──────── Records to process

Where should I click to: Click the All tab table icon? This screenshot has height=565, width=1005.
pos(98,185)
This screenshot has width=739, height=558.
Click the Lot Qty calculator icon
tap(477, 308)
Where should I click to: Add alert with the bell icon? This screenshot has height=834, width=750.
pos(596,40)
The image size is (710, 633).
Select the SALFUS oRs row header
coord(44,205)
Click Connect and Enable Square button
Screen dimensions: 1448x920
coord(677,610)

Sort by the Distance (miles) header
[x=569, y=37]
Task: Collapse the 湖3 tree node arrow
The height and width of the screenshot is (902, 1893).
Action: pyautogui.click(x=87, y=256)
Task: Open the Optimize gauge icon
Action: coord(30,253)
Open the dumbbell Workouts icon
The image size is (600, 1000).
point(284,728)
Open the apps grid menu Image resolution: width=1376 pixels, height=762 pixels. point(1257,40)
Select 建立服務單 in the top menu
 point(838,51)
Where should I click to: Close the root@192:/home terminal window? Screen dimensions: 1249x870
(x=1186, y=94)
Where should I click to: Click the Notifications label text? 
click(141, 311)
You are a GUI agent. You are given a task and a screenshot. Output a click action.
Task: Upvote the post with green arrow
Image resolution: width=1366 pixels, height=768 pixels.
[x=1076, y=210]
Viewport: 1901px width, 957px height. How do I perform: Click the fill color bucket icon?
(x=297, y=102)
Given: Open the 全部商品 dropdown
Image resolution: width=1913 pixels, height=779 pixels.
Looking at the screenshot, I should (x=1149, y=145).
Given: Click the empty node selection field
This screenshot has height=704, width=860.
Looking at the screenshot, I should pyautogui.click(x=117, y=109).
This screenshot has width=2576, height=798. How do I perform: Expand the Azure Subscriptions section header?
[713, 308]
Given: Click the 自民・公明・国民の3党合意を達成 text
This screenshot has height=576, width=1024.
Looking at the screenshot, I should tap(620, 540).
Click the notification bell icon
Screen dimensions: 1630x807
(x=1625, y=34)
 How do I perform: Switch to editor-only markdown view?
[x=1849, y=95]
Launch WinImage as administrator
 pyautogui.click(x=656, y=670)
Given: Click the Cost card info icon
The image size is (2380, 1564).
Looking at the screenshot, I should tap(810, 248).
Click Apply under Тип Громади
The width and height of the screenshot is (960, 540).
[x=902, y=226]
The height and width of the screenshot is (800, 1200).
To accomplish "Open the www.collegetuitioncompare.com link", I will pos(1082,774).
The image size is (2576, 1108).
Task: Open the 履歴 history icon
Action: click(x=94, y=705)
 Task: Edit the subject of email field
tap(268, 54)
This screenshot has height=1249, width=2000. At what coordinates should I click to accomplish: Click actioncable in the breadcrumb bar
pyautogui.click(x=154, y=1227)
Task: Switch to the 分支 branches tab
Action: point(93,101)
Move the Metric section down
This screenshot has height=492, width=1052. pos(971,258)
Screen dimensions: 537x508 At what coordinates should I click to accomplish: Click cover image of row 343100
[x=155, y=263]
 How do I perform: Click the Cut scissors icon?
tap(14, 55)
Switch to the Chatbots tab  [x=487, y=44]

────────────────

### [What is expected]
Put the material, from its start through the line with "[x=569, y=37]", into a two-column CSV with the headers instruction and response, one row per request, quoting each field and replacing line breaks with spaces.

### [Response below]
instruction,response
"Where should I click to: Click the All tab table icon? This screenshot has height=565, width=1005.","pos(98,185)"
"This screenshot has width=739, height=558. Click the Lot Qty calculator icon","tap(477, 308)"
"Where should I click to: Add alert with the bell icon? This screenshot has height=834, width=750.","pos(596,40)"
"The image size is (710, 633). Select the SALFUS oRs row header","coord(44,205)"
"Click Connect and Enable Square button Screen dimensions: 1448x920","coord(677,610)"
"Sort by the Distance (miles) header","[x=569, y=37]"